Do ponto de vista ecológico, é preciso compreender que a responsabilidade conjunta para a gestão do meio ambiente, prevista na Lei Complementar 140, exige integração da gestão, não permitindo um processo de incompetência concorrente, de fragmentação ineficaz da gestão decorrente da descentralização irresponsável. A integração é imprescindível para que a gestão possa ser efetiva em visão ecossistêmica.

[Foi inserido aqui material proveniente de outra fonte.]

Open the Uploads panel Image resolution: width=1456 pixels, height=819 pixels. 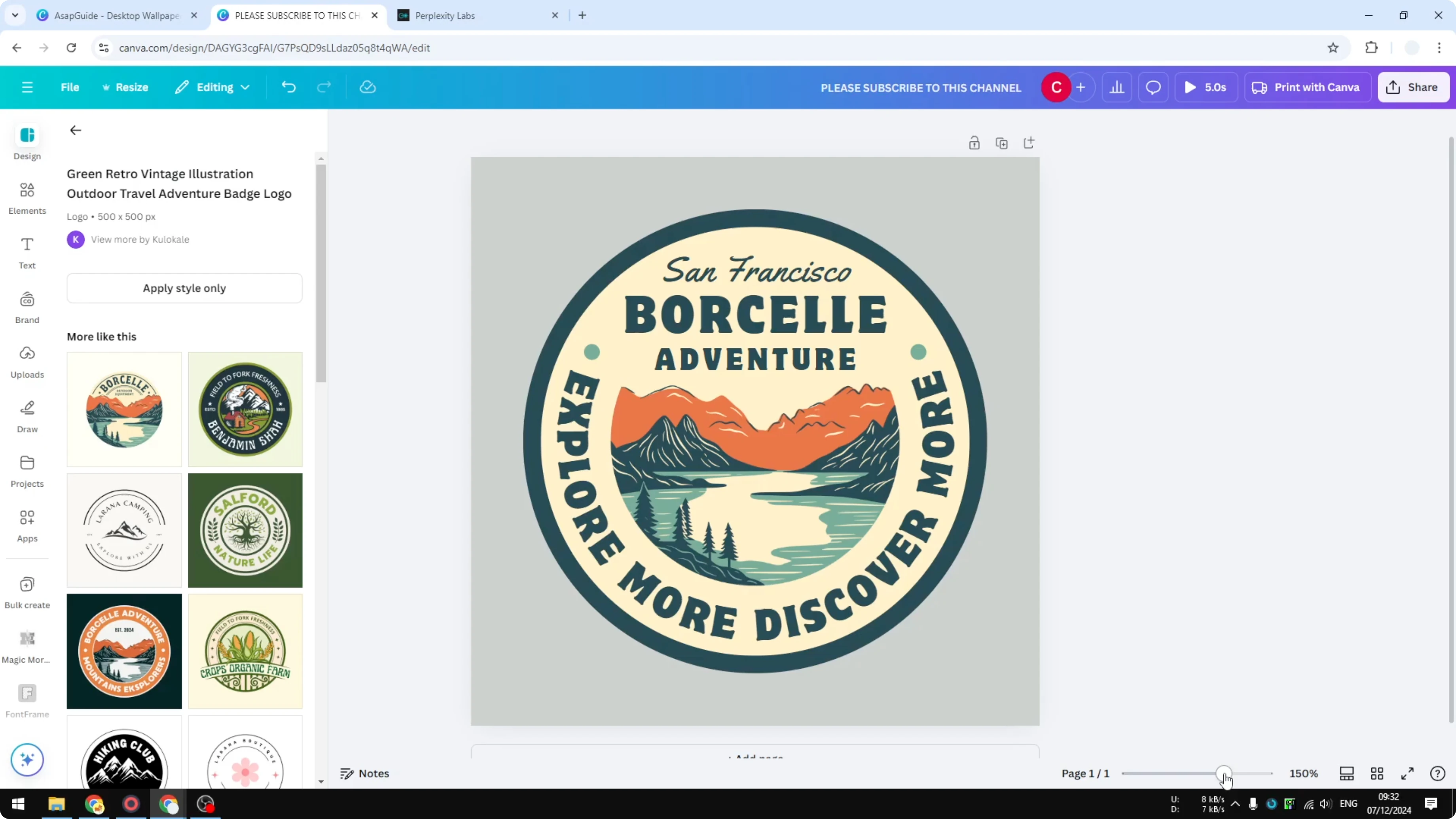point(27,362)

Proporcionar gestão apenas descentralizada é, de per si, antissistêmica. 

 

As mazelas atuais dos biomas brasileiros também necessitam de reflexão sobre as principais atividades econômicas que contribuem para seu colapso: o modelo anacrônico de parte do agronegócio, que ainda é desmatador e fora da lei. 

 

A busca da sustentabilidade real nos é ensinada pela atual experiência francesa de enfrentar a fúria do agronegócio ao expor os limites de capacidade de suporte e não permitir mais artificialização do solo sem medidas de real compensação. 

 

Um artigo recente do Le Monde nos traz a seguinte consideração: “As maiores fazendas estão caminhando para um modelo agroindustrial: uma agricultura corporativa que, na maioria das vezes, privilegia sistemas de produção simplificados, padronizados, altamente mecanizados e automatizados. Esse modelo baseia-se na monocultura, em parcelas cada vez maiores, sem árvores, sem sebes, no uso excessivo de fertilizantes sintéticos e pesticidas em detrimento dos ecossistemas, da diversidade agrícola e biológica, da qualidade do solo e da água. Concentra a produção em edifícios cada vez maiores e reduz o mundo vivo a uma máquina para produzir leite, carne, ovos ou frutas e vegetais insípidos com uma pesada pegada de carbono. Isso levou ao surgimento da agricultura sem agricultores em benefício dos acionistas interessados na rentabilidade de seu capital.

 

Considerando o atual cenário, somos compelidos a considerar o estado da arte dos ecossistemas brasileiros em busca de novas metodologias para a eleição de elementos protetivos. Ressalte-se a necessidade de intensificação dos processos de gestão, da estruturação adequada do Sisnama na área federal, com operacional adequado para fiscalização, situação funcional digna, com plano de carreira condizente com as atribuições, meios para implementação das medidas administrativas e fiscais, com acompanhamento jurídico e intensificação eficaz da penalização para contenção do desmatamento predatório e da criminalidade ambiental em geral. 

 

A governança ambiental do território brasileiro precisa rever métodos de avaliação para a sustentabilidade ecossistêmica, que já estavam bastante clarificadas na teoria da capacidade de suporte de Eugene Odum na metade do século XX, sacralizada em percepção global nos estudos do Instituto de Resiliência de Estocolmo e sob alertas de cenários adversos do desequilíbrio climático, que pode chegar a mais 2ºC até 2050. 

 

Nas palavras de Paul Crutzen, o Antropoceno significa o entrelace das forças naturais e humanas. Sem desmerecer a profundidade ética envolvida nas responsabilidades diferenciadas entre ricos e pobres, países e indivíduos, empresas e governos que continuam a promover intensas alterações negativas para o ambiente natural, a governança ecossistêmica é um imperativo contemporâneo de sustentabilidade para o mundo e para o Brasil. Em última instância, o que está em jogo é a capacidade humana e natural de sobreviver no Antropoceno.